The metal community is still stunned by the tragic passing of Black Tusk bassist Jonathan Athon. I didn't personally know Athon, but many of my friends did, and to see the tributes posted about him on my Facebook feed, he clearly touched a lot of people.
One such tear-jerker tribute came from the incredibly well-spoken frontman of Baroness, John Baizley. Baizley grew up with Athon and they clearly had a strong bond. Here are his unedited words:
Some folks shine more brightly than others. Today we lost our dear friend and brother Athon, who distinguished himself, unknowingly, by shining just a little more brightly than the rest of us.
I remember clearly the night I met Athon about 15 years ago.
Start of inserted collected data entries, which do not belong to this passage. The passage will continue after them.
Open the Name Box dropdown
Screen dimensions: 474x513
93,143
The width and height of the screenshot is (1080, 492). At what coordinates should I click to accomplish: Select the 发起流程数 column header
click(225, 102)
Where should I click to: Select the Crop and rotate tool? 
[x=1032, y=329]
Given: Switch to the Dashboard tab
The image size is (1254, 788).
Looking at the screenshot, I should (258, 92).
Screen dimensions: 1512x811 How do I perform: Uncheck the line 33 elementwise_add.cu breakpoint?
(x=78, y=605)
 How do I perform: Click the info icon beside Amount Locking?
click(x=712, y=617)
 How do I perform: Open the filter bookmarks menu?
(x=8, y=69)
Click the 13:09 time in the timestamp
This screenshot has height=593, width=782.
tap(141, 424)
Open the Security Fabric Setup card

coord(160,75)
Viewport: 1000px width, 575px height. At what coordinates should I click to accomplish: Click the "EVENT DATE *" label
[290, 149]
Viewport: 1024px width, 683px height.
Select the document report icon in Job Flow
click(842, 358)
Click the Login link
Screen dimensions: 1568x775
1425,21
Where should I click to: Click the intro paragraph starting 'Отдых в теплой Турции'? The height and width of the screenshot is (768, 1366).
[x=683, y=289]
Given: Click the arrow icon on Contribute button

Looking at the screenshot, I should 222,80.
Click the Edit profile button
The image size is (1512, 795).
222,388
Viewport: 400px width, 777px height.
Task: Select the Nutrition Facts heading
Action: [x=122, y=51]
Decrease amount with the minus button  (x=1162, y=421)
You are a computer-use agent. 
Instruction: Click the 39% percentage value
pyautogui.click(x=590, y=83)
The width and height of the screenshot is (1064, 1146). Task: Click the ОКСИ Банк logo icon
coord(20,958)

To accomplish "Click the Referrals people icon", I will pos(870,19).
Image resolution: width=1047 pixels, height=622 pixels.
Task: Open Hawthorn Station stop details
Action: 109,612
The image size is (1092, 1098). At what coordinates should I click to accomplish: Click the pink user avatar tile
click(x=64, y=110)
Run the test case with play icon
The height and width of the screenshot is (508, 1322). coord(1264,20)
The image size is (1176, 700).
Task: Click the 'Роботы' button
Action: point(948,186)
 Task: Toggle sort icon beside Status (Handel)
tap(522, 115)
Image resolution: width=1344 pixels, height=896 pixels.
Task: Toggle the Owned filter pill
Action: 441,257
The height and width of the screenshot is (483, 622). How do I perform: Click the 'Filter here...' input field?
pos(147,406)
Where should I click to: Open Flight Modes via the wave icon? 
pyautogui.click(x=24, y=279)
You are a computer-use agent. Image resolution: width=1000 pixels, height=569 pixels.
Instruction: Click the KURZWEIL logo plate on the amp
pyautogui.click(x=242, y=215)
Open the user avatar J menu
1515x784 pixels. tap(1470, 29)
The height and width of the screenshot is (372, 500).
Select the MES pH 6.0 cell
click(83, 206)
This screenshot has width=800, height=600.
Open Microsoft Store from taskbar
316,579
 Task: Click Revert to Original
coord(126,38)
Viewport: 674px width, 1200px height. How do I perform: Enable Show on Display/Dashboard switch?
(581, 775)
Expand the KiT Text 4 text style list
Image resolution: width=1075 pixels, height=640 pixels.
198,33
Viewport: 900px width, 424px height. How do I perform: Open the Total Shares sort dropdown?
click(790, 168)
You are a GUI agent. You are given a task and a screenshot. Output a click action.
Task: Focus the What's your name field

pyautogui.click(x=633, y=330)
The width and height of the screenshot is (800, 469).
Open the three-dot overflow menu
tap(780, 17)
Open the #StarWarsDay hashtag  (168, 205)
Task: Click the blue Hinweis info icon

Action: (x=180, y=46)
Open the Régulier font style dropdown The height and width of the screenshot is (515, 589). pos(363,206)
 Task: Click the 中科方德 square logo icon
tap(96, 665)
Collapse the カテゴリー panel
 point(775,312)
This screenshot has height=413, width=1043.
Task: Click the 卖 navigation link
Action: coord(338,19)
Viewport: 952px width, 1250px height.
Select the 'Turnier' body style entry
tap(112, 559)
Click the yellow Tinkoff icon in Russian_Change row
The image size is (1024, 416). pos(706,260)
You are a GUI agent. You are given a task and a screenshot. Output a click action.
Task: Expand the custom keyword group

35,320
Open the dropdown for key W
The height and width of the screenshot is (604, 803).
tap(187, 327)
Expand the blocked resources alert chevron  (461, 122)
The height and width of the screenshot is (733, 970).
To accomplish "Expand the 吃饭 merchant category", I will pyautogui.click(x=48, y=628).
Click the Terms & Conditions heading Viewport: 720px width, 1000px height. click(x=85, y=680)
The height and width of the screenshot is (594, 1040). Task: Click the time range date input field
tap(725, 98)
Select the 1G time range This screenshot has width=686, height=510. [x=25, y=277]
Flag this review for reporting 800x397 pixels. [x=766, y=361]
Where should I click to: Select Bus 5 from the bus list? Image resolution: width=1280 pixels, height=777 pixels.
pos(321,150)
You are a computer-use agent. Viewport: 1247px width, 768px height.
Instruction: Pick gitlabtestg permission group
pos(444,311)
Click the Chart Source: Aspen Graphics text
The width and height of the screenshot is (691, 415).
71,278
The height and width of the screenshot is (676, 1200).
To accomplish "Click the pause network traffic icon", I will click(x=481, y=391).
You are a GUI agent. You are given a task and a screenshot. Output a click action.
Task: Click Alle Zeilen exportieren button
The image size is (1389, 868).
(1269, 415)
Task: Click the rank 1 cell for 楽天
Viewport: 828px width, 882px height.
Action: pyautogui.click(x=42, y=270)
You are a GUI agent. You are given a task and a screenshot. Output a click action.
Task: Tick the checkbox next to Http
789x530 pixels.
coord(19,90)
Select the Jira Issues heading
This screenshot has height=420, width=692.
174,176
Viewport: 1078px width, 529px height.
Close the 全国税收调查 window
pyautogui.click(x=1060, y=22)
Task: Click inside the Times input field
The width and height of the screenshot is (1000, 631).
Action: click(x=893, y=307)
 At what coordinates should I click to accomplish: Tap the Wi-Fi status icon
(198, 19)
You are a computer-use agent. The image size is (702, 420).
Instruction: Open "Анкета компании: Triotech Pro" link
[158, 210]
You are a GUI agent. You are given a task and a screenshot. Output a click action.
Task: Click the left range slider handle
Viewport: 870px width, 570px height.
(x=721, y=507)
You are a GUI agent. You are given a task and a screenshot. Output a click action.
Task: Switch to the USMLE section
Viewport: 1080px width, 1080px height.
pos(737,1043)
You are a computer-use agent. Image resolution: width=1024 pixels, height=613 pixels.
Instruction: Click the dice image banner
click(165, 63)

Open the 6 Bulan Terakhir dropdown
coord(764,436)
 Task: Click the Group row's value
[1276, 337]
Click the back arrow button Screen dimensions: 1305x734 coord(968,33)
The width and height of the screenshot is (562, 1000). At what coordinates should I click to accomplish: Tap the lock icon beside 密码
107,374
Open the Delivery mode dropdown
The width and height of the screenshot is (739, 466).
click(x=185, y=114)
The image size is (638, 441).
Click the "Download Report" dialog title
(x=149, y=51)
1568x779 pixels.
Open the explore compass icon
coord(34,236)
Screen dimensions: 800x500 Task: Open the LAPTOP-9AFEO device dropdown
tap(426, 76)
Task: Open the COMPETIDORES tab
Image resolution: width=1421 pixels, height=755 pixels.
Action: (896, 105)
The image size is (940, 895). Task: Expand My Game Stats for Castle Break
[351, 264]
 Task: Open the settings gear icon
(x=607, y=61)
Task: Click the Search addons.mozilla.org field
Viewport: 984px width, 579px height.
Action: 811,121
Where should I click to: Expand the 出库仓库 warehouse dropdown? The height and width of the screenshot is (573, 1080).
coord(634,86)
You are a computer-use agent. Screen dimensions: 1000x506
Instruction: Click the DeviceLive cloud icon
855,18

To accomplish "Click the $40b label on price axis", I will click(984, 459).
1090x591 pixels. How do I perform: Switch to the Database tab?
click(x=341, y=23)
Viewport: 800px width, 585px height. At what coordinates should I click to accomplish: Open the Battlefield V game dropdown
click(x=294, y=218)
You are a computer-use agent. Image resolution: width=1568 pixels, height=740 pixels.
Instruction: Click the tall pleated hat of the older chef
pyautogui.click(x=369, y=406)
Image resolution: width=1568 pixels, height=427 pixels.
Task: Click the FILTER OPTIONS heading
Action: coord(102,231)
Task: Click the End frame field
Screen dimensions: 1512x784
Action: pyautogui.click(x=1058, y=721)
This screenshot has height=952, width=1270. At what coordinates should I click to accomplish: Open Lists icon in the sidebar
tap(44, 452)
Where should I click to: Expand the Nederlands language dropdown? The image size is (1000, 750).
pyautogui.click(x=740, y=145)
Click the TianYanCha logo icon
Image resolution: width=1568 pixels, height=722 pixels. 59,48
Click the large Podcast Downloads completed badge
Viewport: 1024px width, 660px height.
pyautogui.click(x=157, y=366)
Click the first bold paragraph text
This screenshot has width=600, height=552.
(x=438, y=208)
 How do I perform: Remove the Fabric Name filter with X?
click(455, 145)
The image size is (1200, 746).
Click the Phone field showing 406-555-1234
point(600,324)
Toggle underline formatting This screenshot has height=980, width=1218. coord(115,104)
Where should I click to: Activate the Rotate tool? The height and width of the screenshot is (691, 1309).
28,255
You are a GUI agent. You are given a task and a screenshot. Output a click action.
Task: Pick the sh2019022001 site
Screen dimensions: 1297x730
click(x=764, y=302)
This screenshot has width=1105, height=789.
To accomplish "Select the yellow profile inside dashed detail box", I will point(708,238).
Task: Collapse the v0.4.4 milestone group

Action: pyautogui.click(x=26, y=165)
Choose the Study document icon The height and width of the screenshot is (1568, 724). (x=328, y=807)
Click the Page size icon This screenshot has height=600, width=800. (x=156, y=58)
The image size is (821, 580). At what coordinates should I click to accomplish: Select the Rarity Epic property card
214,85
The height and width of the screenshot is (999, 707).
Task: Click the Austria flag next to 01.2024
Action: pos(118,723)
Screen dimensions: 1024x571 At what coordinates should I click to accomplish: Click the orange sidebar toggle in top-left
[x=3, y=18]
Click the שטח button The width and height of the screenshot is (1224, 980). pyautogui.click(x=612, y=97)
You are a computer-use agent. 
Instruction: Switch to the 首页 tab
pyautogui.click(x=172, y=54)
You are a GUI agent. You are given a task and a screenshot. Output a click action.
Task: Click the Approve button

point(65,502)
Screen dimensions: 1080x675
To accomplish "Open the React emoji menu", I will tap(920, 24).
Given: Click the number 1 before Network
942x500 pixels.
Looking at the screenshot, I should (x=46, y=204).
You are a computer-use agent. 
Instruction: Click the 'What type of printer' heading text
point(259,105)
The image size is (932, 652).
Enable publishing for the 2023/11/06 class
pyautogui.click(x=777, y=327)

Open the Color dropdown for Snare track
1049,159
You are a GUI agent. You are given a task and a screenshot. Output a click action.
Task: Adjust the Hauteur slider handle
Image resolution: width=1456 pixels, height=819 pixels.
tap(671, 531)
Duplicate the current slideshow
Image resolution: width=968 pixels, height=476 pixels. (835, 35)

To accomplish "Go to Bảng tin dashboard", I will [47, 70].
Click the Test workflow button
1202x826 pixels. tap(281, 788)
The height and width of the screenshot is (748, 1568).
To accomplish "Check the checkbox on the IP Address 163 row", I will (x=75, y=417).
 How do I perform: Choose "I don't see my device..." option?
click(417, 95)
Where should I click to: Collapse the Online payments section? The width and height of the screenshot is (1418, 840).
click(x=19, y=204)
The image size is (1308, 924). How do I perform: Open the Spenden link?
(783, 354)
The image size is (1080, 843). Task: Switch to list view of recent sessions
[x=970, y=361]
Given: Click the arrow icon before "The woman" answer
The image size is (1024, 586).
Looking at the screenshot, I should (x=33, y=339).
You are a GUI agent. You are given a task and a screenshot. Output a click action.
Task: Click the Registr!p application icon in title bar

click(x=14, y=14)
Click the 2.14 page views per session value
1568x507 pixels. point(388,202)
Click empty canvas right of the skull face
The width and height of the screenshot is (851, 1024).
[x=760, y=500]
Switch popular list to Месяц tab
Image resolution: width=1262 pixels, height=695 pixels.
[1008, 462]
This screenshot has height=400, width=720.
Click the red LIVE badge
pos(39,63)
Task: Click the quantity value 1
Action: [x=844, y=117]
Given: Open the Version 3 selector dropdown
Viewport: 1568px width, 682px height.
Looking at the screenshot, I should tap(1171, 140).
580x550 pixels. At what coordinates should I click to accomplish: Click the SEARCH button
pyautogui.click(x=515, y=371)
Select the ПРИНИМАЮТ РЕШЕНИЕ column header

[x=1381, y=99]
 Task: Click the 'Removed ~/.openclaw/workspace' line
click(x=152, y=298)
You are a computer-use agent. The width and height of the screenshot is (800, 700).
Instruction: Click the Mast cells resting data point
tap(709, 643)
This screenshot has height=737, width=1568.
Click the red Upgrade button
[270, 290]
I was a punk rocker, new to Savannah, and I was struggling to find a group of kids who would accept me into their circle. I met Athon one night in the typically trash strewn back alley of a punk-house party on the west side of town. He was the only person there who didn’t stonewall me, or seem to care that I wasn’t a regular; and he immediately offered me a drink, a smoke and an told one of his many off-color jokes (as was his style). Our friendship started that night, but continued to develop over the years as we shared company at many more parties, shows, rehearsal spaces and eventually tours.
When I was a young man, my father cursed/blessed me with the wisdom that “a man is only as good as his word,” a standard I continue my struggle to live up to. For Athon, the embodiment of that idea came as naturally as the intake of air; and he remains one of the few people I’ve ever met who consistently and unquestioningly followed through on every project he set out to do, no matter how small or seemingly inconsequential. He silkscreened his own band shirts, he was a photographer, a bass player, a carpenter, a drum/bass/guitar builder, a whiskey distiller and a BBQ master of the highest order. He was a genuine, earnest and honest man par excellence; and it would be difficult to make even a perfunctory attempt to list the impact he’s had on everyone around Savannah and the rest of the world. I defy you to find an enemy of his. He was unafraid of telling the hard truths; and while he most definitely liked to see what he could get away with saying, he never spoke a word, however humorous or offensive, without his full conviction.
I’ve had the express pleasure of working with his band Black Tusk on nearly every recording they’ve made, and it was always Athon who had a very clear vision for the look and direction of their album covers, without contradicting my sometimes difficult-to-deal-with artistic eccentricities. He had an easily definable vision as so few seem to have; and I am honored to have been with Black Tusk since their beginning and to watch them grow into the rock-and-roll powerhouse they have become. Athon’s onstage exuberance was a huge part of what drew me to them initially and that pure love of onstage performance had not dimmed over the years, propelling them to tour not only outside of Savannah, but all around the world. I think back on a show we played with Black Tusk last fall in Denmark, and my eyes well up with tears at the reality that the show at Loppen was the final time I’ll ever get to see Athon play that monstrous bass of his. His spirit touched everyone he came across; I spoke to my mother just this morning as she walked around her house, unable to count all the different places Athon had fixed things. In fact, it’s impossible to walk the streets of Savannah without feeling his presence. He truly was a man-about-town, and loved by everyone. He had an insatiable appetite to fix things, an uncompromising honesty, and an enviable ambition to learn new skills. He was a unique person to say the least, hard working till the end, and with a lust for life that sometimes left us all spinning. I don’t know what will happen next, Athon but I wish you were here to be a part of it. I love you buddy.